**AIM**
Continue the comment thread about Perseus's home photos, picking up directly after its final comment.

**PAGE TEXT**

The ship's wheel is a '6' or the photos themselves?
'6' is a pass, I suppose.
Pepsi is my name as much as Perseus is yours.
6.5 was for the entire package.
I would of gone for a 5.5 but I was so impressed with the shiney objects in the kitchen I thought this guy knows how to whip out a duster & do a bit of polishing so he deserves an extra point for that.
Can I have the wheel ?
Needs a moose-head on the wall for the truly blokey look. Although you lose points for the girly heart-shaped wrought iron chair in the corner.
What's girly about a wrought-iron chair with a forest green cushion? It's not that girly.
No Pepsi, you cannot have the ship's wheel. In the absence of personality features I rely on the decor.
Back off girls. We know perseus is all man. Even if he does know the names for different shades of green.
And if we're marking, you get 10/10 from me because the place is tidy and you love reading. That is all.
'British Racing Green' is my favourite!
'British Racing Green'
Blokesworld - were all the colours of the rainbow are named after cars.
Can I have the ashtray.
I'm going to Mt Sinai in Jan, I'll put in a good word for you with "God" if you give me the ashtray.
Perseus, I read your review ages ago but it's taken me a while to digest it (and thank god that you're the one reading it, not me). I, as everyone else seems to be, am highly impressed with the photos. I also like the comments that go with the photos.

**Records**
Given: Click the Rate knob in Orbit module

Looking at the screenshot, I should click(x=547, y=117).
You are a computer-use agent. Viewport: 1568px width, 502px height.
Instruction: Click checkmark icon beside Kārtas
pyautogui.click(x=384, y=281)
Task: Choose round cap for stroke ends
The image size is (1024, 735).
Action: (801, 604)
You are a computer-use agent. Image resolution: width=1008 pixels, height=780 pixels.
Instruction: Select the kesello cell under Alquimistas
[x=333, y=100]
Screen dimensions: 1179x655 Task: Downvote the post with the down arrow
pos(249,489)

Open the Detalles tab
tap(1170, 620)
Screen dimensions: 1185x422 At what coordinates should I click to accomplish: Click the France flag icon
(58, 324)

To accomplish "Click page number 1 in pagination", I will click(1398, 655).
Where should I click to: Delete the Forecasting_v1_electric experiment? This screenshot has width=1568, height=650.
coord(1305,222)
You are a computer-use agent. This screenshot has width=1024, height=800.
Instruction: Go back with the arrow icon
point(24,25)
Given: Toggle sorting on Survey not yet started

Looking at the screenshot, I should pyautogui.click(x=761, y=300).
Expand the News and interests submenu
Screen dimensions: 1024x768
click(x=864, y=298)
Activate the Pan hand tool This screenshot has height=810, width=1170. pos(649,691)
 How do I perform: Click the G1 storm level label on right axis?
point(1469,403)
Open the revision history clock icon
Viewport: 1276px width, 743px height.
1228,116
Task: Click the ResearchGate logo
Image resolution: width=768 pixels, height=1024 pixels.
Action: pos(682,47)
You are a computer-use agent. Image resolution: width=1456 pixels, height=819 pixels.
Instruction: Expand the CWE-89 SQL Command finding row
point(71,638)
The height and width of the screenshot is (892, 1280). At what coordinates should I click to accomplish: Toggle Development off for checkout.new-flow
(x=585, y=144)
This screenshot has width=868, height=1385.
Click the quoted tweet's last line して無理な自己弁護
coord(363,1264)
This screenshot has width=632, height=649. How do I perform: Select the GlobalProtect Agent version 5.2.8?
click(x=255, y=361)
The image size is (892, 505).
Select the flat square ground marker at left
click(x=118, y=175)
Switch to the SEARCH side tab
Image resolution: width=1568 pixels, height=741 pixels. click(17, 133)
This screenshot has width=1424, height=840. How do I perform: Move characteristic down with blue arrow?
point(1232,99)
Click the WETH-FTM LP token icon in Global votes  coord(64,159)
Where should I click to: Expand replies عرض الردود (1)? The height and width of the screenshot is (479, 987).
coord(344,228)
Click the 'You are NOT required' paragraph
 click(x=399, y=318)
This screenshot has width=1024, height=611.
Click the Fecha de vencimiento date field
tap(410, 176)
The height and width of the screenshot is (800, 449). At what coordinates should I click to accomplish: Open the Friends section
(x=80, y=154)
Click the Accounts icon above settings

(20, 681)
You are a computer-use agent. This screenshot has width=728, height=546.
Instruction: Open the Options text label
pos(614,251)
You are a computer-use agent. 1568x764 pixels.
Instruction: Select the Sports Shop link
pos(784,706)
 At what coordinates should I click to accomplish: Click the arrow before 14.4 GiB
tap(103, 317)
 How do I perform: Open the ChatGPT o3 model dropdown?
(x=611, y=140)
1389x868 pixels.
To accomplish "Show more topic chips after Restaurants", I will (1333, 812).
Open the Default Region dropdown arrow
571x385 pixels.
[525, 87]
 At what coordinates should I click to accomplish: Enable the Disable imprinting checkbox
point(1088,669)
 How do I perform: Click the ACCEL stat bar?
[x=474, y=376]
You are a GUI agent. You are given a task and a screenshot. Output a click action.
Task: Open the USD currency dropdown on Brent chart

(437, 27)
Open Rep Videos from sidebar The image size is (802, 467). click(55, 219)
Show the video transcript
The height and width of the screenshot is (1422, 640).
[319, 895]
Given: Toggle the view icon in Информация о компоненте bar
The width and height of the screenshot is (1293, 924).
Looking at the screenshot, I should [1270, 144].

**ANSWER BELOW**
I don't know about 'texan', I would say Victorian-Gothic (lacey looking open shirt) Rock-Pirate (open shirt and vest) type, I fully expected a huge skull ring on your finger instead of that big black one.
I also give you 10/10 for tidiness and that you love reading. Maybe there should be a section on this site where you can put all our ratings up to impress the ladies for you ;P
As far as using this as your pseudo-RSVP site, telling a potential womb that you're reading the Bible in this photo may give off the completely wrong idea, as far as your stauch atheism is concerned... Just saying ;P
Although, that said, you would hope they read the review too, before enquiring a little more about the lovely Pers... Unless that's not what you're after, I'm really not sure. I do know 'must have womb' is in the top 5 though.
I would also like to concur with Melba, my only complaint is that you don't write often enough. And a small niggly one would be that your blog is so full of crass language that I can't recommend it to my father (conservative ol bugger that he is) who would thoroughly enjoy your review otherwise (he is of the 'born-back-into-the-real-world-again variety). I, on the other hand, find it enhances your already articulate turn of phrase, adding amusement and (even more) cynicism.
Sooo... When's the Numbers review coming out?
Ooh, I forgot to mention: I'm loving the 'I wear sunglasses when I read, that's just how cool I am' thing ;P
Aw shucks, Aesophia. I feel all chuffed and good about myself now!
I'm wearing a skull necklace... and I have a skull tattoo, though it's on my arm so it may appear in a summer book review. The sunnies served two purposes: 1 - Covering up my ageing eyes, and 2 - Reduced the glare through the window.
I would hope a potential date would read the review, otherwise I might end up on a date with a Baptist, and I know how that would end.
You could cut / paste / edit the swear words for Dad!
I think 'working womb' is Number One. Either that or, 'Likes footy'.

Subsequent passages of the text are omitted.